Recently, I “sat down” with Paul (COVID style, of course, via Google hangout) to discuss entrepreneurialism, EVs, the intersection of race and clean tech, and one of Paul’s favorite topics, V2G.
Francis’s EV fire was ignited in 2009, while running the startup, the acronym of which then stood for Keep It Green Transit. KIGT was helping move people around in southern California, but as gas started getting expensive, Francis started getting much more interested in EVs. KIGT at the time was reselling Chargepoint, and Francis saw an opportunity to pivot into the charging space with lower upfront costs and with Demand Response and Vehicle2Grid technology in mind.
SC: What makes KIGT special?
PF: It’s our focus on the user experience. By focusing on UI/UX, we’re trying to make it easier and more appealing for people to use chargers.

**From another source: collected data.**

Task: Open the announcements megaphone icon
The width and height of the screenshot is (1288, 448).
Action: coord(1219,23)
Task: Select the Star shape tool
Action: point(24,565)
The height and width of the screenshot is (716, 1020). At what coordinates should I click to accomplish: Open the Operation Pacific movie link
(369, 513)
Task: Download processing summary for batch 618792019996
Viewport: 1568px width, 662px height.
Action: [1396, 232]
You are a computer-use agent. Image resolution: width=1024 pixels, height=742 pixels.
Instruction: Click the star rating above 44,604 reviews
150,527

And style – a good looking charger will really help. As an industry, it seems we haven’t really figured it out – we’re still using industrial components. I don’t know how we forget this in the energy industry – people still do make purchases on style and fun.
SC: So the charger is…
PF: Think of it as the Apple of charging stations.
SC: And the thought is, this will help with adoption on a mass scale?
PF: Absolutely. There’s not nearly enough home chargers being sold.
[Digression: At this point, Francis ran me through the sales numbers…suffice to say, he knows his industry really well and is painfully aware of how many more home chargers will be needed to revolutionize transport.]
SC: How do we increase the pace?
PF: It’s about changing habits. If everyone had a gas pump at their house, they’d never go get fuel. It’s a new habit and mindset to start charging from home. Somehow the connection is missing that people can just plug in at home.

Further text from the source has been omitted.